Records for the exercise —
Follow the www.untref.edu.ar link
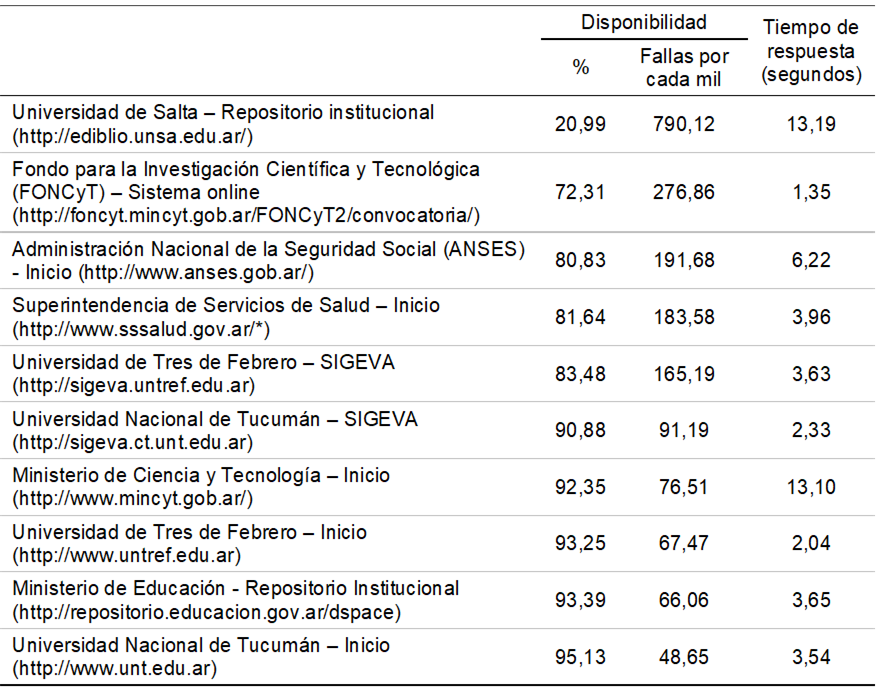 [127, 555]
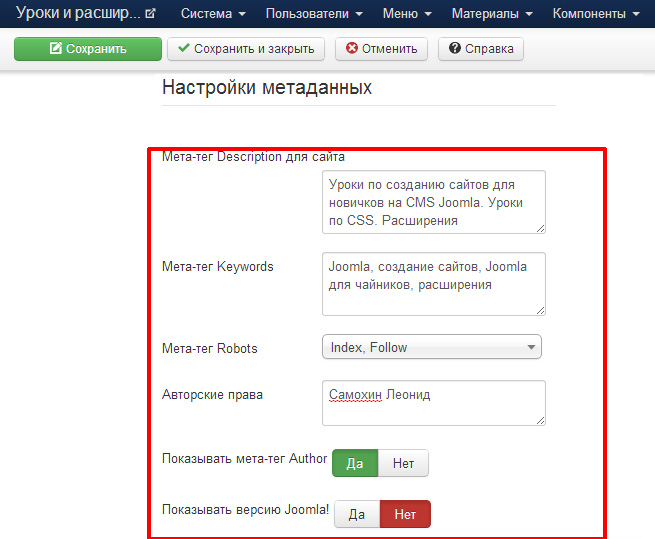The height and width of the screenshot is (539, 655).
Task: Enable show Joomla version with Да
Action: [357, 514]
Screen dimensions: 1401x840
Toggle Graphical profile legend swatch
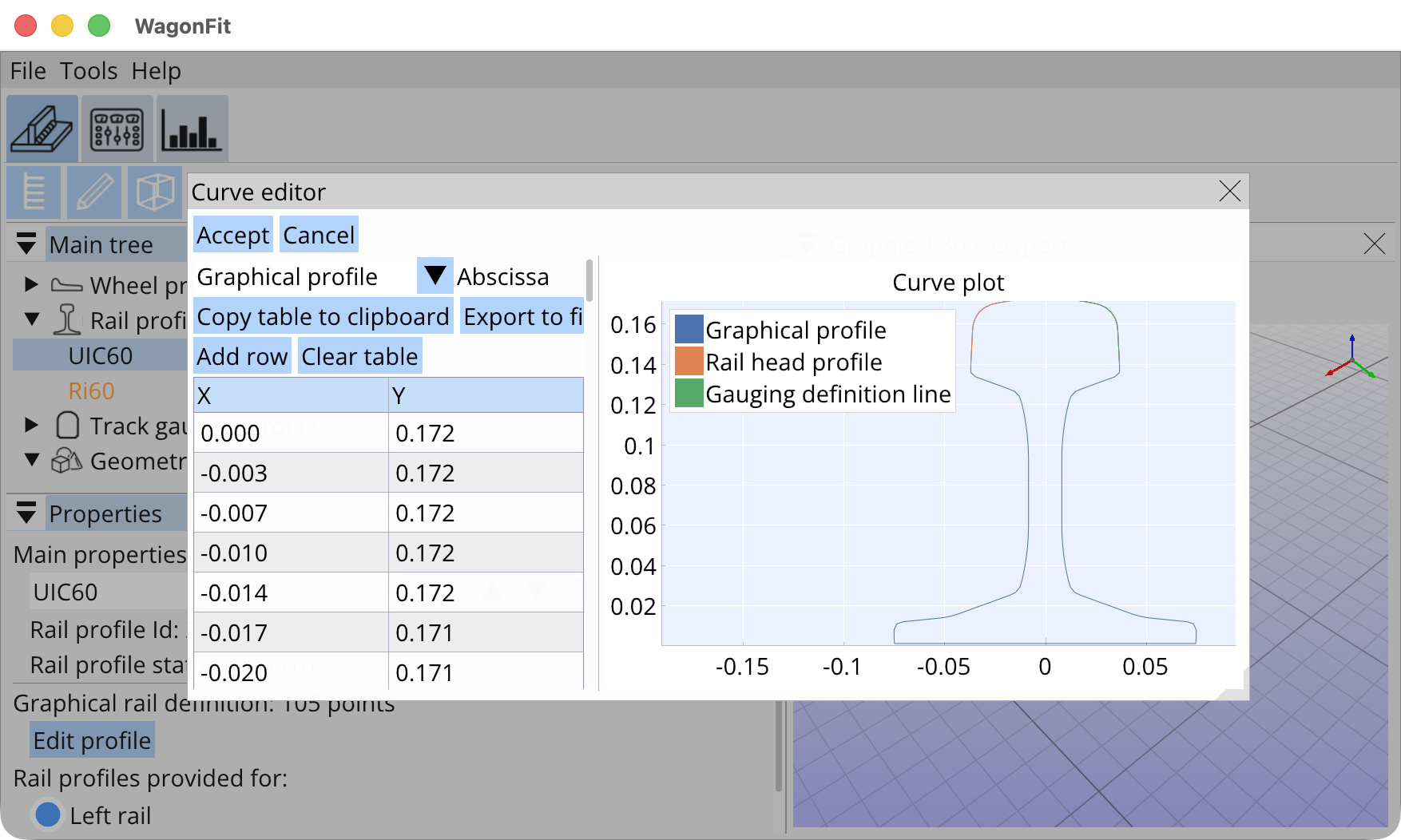click(x=689, y=330)
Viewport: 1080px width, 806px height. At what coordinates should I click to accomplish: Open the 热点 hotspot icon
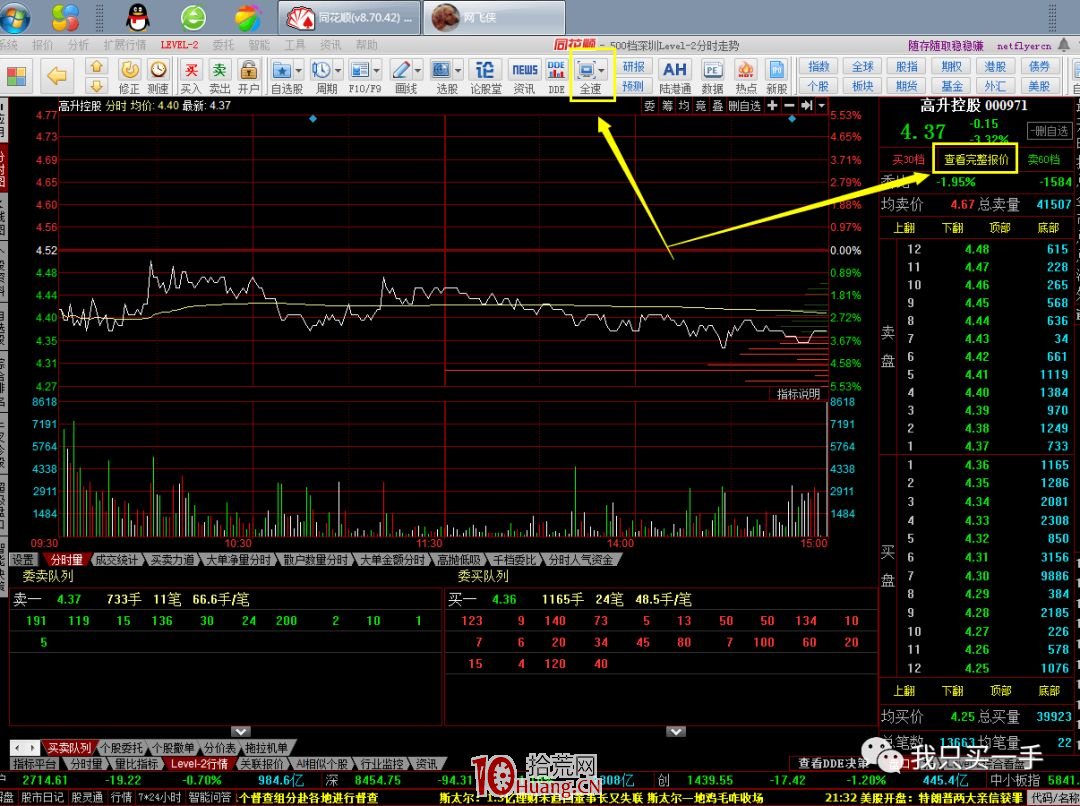click(x=745, y=76)
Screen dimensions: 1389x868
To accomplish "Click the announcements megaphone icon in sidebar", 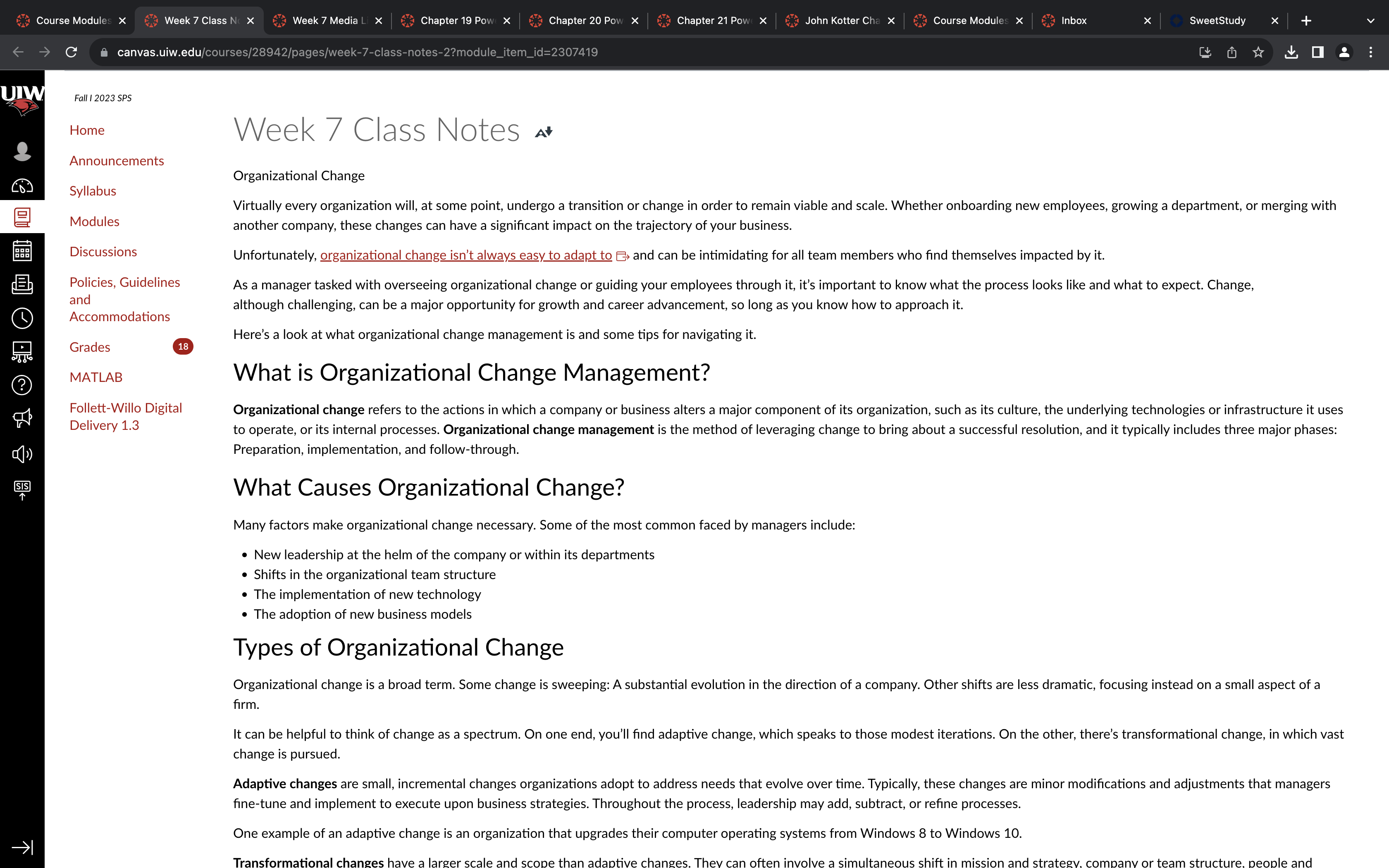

Problem details —
Rewrite all the records above with "Screen dimensions" changed to "Display size" and nothing else altered. Leave the pictures out.

Completed exercise —
Follow the www.untref.edu.ar link
 [127, 555]
The height and width of the screenshot is (539, 655).
Task: Enable show Joomla version with Да
Action: [357, 514]
Display size: 1401x840
Toggle Graphical profile legend swatch
click(x=689, y=330)
Viewport: 1080px width, 806px height. At what coordinates should I click to accomplish: Open the 热点 hotspot icon
click(x=745, y=76)
Display size: 1389x868
To accomplish "Click the announcements megaphone icon in sidebar", 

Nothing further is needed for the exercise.